Der Vorschlag der Verwaltung sieht eine Erhöhung der monatlichen Gebühr für die normale Besuchszeit von 78 auf 81 Euro vor (rund 4 % mehr) sowie eine grundlegende Änderung des Tarifsystems für die verlängerte Besuchszeit, das von einem monatlichen Fixbetrag von 102 Euro auf einen Tarif von 4 Euro pro Nachmittag umgestellt wird. Bei voller Nutzung können die Kosten bis zu 160 Euro pro Monat betragen, was einer Erhöhung von rund 57 % gegenüber dem bisherigen Tarif entspricht.
Aus den Komitees wurde deutlich die Sorge geäußert, dass die steigenden Kosten und das neue Tarifsystem die Zugänglichkeit des Dienstes beeinträchtigen könnten, insbesondere für berufstätige Familien und für Familien ohne familiäre Unterstützungsnetzwerke. Für viele Familien ist die verlängerte Besuchszeit keine optionale Wahl, sondern ein wesentliches Instrument zur Vereinbarkeit von Berufs- und Familienleben.

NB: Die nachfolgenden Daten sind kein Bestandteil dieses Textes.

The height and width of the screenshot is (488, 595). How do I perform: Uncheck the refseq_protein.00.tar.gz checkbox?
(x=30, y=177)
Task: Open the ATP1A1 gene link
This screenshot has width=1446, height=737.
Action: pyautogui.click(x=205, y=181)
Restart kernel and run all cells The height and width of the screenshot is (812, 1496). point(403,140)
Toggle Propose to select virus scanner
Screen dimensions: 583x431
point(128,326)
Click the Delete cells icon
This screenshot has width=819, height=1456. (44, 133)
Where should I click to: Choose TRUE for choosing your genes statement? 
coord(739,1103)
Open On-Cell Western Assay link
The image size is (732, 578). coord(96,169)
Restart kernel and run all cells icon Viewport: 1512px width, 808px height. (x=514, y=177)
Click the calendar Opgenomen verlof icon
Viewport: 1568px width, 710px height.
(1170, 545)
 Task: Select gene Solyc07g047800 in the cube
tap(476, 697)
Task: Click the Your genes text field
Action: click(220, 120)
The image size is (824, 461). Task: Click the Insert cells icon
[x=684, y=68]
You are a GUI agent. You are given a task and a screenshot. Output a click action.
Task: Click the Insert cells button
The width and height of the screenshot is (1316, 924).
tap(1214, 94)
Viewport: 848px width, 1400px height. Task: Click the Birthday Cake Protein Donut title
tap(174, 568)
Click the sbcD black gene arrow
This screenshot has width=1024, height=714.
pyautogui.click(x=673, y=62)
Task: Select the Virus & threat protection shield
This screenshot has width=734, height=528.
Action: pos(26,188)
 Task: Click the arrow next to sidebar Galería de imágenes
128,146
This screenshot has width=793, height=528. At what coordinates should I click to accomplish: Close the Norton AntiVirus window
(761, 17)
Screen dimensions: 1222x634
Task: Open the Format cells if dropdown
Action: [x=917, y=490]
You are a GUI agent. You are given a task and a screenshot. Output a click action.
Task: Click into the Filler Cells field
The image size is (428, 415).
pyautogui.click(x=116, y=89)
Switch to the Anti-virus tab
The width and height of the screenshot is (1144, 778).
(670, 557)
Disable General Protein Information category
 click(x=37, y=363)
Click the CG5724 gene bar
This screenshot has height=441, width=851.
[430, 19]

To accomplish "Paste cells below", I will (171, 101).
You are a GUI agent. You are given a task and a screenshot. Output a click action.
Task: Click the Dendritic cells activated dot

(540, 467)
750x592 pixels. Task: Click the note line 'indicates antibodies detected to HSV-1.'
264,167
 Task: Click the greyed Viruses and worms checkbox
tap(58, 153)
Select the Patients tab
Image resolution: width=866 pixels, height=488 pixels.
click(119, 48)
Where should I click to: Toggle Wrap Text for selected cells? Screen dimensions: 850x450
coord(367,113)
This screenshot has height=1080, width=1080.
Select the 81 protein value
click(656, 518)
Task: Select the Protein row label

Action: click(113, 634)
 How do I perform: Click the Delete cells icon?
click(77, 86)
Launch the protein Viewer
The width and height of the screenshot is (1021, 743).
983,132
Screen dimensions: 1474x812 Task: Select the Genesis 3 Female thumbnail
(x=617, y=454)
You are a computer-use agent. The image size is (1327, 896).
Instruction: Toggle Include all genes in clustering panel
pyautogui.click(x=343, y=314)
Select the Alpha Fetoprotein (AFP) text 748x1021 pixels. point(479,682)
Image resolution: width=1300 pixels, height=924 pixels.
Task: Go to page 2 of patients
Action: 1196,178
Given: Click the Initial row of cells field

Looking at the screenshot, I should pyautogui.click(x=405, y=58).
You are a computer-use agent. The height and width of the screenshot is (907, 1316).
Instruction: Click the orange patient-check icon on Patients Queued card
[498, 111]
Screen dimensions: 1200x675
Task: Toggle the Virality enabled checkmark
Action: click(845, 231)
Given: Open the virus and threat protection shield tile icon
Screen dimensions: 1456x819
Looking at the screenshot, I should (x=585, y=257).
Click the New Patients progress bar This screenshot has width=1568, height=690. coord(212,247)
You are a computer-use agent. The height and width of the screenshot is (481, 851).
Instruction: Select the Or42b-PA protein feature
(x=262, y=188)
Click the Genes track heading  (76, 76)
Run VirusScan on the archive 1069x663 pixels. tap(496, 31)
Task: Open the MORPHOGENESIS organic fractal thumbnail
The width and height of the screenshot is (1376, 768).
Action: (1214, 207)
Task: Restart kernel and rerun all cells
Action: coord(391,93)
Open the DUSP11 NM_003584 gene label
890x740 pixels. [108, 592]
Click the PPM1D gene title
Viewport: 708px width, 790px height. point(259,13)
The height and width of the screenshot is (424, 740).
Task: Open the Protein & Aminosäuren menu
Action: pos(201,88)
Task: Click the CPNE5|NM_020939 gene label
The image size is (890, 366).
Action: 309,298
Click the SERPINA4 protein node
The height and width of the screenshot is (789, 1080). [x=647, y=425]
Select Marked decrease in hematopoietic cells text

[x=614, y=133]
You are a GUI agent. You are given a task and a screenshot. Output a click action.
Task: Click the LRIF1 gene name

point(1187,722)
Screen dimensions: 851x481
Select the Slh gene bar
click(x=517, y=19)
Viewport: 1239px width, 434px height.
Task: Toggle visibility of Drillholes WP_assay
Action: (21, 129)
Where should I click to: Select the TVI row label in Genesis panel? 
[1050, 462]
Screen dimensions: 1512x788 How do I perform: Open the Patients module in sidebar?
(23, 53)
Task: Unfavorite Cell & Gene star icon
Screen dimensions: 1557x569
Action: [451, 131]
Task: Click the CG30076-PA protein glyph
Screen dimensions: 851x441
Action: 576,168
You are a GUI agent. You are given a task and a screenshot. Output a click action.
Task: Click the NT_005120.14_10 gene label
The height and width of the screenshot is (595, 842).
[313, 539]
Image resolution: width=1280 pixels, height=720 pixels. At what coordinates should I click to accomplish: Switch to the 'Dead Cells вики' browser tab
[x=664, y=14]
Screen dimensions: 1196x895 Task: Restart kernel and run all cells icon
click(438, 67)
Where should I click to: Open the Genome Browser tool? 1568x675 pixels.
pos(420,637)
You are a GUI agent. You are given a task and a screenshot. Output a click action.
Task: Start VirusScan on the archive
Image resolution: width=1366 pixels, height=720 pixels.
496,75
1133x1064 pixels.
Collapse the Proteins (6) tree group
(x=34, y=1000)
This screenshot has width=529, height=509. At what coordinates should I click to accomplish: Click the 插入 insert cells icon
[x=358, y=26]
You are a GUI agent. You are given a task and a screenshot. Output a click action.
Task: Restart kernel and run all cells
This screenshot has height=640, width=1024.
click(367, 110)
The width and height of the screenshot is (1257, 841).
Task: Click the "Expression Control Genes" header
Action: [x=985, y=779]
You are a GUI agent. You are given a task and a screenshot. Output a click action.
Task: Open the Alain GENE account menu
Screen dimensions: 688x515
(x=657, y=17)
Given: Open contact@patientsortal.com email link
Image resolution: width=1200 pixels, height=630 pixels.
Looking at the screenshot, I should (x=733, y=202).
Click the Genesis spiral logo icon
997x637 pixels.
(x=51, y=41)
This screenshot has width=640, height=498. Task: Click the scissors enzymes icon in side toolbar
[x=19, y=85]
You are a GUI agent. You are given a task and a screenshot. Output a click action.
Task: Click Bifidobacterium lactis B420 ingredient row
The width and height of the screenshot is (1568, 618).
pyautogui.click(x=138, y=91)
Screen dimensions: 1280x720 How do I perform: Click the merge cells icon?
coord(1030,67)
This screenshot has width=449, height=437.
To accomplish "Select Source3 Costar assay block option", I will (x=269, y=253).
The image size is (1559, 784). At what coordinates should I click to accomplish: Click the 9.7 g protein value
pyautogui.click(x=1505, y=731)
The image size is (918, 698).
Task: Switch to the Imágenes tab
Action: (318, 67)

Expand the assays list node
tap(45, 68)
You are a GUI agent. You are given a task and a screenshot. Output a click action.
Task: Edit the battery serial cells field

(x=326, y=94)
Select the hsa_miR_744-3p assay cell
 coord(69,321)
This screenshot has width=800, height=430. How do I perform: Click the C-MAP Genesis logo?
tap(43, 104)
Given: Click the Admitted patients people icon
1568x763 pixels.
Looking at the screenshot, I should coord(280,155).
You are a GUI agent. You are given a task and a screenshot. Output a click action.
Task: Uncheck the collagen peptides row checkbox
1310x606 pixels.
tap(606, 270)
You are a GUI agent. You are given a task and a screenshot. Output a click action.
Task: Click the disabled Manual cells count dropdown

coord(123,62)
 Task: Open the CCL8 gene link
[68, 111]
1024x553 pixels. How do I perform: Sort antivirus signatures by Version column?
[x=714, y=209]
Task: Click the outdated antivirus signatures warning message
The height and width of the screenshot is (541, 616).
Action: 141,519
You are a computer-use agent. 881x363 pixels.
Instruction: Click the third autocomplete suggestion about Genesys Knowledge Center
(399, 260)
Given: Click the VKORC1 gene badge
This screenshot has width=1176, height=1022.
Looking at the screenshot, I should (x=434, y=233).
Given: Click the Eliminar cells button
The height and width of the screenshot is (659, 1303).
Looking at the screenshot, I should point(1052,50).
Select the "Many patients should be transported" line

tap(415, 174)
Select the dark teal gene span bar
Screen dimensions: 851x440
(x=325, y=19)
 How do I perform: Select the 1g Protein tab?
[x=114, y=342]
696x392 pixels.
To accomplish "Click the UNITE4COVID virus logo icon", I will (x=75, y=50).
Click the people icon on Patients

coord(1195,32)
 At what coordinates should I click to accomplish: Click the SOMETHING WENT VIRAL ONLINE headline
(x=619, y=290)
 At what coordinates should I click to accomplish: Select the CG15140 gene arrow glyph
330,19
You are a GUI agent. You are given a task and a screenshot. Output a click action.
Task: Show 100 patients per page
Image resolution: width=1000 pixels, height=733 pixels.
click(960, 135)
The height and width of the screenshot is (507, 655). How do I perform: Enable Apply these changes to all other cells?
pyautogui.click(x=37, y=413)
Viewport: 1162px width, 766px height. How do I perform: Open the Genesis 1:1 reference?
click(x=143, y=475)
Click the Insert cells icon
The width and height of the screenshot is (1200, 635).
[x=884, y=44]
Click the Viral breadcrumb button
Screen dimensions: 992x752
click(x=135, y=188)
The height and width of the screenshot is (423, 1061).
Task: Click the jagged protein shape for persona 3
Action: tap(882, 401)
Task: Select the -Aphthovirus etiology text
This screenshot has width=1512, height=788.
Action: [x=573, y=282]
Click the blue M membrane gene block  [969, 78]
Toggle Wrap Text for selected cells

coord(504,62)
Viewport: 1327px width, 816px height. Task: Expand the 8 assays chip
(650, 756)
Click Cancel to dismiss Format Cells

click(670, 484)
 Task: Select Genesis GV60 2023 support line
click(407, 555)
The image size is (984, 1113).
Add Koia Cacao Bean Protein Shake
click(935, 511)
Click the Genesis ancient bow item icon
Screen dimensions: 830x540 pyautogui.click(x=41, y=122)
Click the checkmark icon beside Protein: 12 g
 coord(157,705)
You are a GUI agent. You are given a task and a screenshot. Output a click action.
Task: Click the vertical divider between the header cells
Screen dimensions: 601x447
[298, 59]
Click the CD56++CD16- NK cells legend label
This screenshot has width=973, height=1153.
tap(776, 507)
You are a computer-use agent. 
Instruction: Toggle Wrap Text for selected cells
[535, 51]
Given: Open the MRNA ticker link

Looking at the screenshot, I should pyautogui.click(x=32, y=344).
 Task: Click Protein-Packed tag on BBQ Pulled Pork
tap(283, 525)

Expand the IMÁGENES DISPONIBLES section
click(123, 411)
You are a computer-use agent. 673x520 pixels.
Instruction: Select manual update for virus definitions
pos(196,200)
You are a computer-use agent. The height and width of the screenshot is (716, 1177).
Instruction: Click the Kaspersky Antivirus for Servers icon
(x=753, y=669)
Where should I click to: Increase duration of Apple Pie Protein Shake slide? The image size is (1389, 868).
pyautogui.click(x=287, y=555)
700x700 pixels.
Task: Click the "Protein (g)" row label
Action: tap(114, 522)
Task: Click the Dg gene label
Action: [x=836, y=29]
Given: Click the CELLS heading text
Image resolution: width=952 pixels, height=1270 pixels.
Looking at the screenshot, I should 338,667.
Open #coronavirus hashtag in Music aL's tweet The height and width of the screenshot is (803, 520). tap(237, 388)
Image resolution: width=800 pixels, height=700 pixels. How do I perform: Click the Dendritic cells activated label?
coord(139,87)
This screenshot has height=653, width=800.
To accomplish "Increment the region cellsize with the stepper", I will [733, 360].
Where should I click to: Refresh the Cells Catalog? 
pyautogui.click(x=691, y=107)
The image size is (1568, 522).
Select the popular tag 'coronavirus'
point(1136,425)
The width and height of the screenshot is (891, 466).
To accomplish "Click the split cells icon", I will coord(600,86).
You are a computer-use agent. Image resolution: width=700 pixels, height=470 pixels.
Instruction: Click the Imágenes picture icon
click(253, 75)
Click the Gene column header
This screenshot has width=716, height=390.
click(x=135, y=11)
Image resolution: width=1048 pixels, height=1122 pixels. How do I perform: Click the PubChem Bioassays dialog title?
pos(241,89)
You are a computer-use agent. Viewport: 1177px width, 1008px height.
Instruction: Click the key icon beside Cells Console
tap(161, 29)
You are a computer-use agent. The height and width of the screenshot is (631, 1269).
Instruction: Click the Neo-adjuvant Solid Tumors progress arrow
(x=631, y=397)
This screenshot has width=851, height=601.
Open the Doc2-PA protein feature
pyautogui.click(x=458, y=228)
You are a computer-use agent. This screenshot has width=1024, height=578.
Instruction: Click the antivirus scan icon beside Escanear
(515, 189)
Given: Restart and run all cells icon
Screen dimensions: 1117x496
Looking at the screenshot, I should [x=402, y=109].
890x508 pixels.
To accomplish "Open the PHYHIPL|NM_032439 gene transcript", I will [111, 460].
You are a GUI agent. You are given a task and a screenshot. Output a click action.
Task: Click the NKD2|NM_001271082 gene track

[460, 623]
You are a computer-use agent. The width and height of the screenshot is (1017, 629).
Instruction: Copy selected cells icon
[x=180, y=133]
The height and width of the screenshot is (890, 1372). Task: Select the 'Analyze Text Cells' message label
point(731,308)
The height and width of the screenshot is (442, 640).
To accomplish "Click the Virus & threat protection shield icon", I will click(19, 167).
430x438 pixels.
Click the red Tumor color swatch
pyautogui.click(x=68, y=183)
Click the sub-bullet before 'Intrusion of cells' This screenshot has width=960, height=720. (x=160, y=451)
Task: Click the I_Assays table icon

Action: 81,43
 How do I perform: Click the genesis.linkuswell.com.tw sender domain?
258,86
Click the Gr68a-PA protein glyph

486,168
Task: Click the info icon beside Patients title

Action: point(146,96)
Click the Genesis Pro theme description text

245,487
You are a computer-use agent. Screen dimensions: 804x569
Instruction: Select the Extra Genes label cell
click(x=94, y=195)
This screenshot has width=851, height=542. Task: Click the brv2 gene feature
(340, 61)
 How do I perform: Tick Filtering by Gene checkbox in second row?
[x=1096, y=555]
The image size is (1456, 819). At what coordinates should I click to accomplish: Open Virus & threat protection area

Die Grünen betonen zudem, dass Tarifpolitiken, die die Kinderbetreuungsdienste verteuern, Auswirkungen auf die Erwerbsbeteiligung von Frauen und auf den tatsächlichen gleichberechtigten Zugang zu Bildungsdiensten haben können – insbesondere in einem Kontext steigender Lebenshaltungskosten und rückläufiger Geburtenzahlen.
„Das neue System kann für die verlängerte Betreuung bis zu 160 Euro pro Monat kosten, was einer Erhöhung von rund 57 % gegenüber den bisherigen 102 Euro entspricht“, erklärt Chiara Rabini. „Für viele Familien ist dieser Dienst keine Wahl, sondern eine arbeitsbedingte Notwendigkeit. Wenn wir die Erwerbstätigkeit von Frauen unterstützen wollen, dürfen gerade jene Dienste, die Frauen das Arbeiten ermöglichen, nicht teurer werden.“
Aus diesen Gründen wurde eine Anfrage an die Stadtregierung eingebracht, um Klarheit über die Gründe der Gebührenerhöhung, deren wirtschaftliche und soziale Auswirkungen sowie über mögliche Maßnahmen zur Sicherstellung der Zugänglichkeit des Dienstes und zur konkreten Unterstützung der Familien zu erhalten.
In Bildungs- und Betreuungsdienste zu investieren bedeutet, in die Zukunft der Gemeinschaft, in den sozialen Zusammenhalt und in die Familienpolitik zu investieren.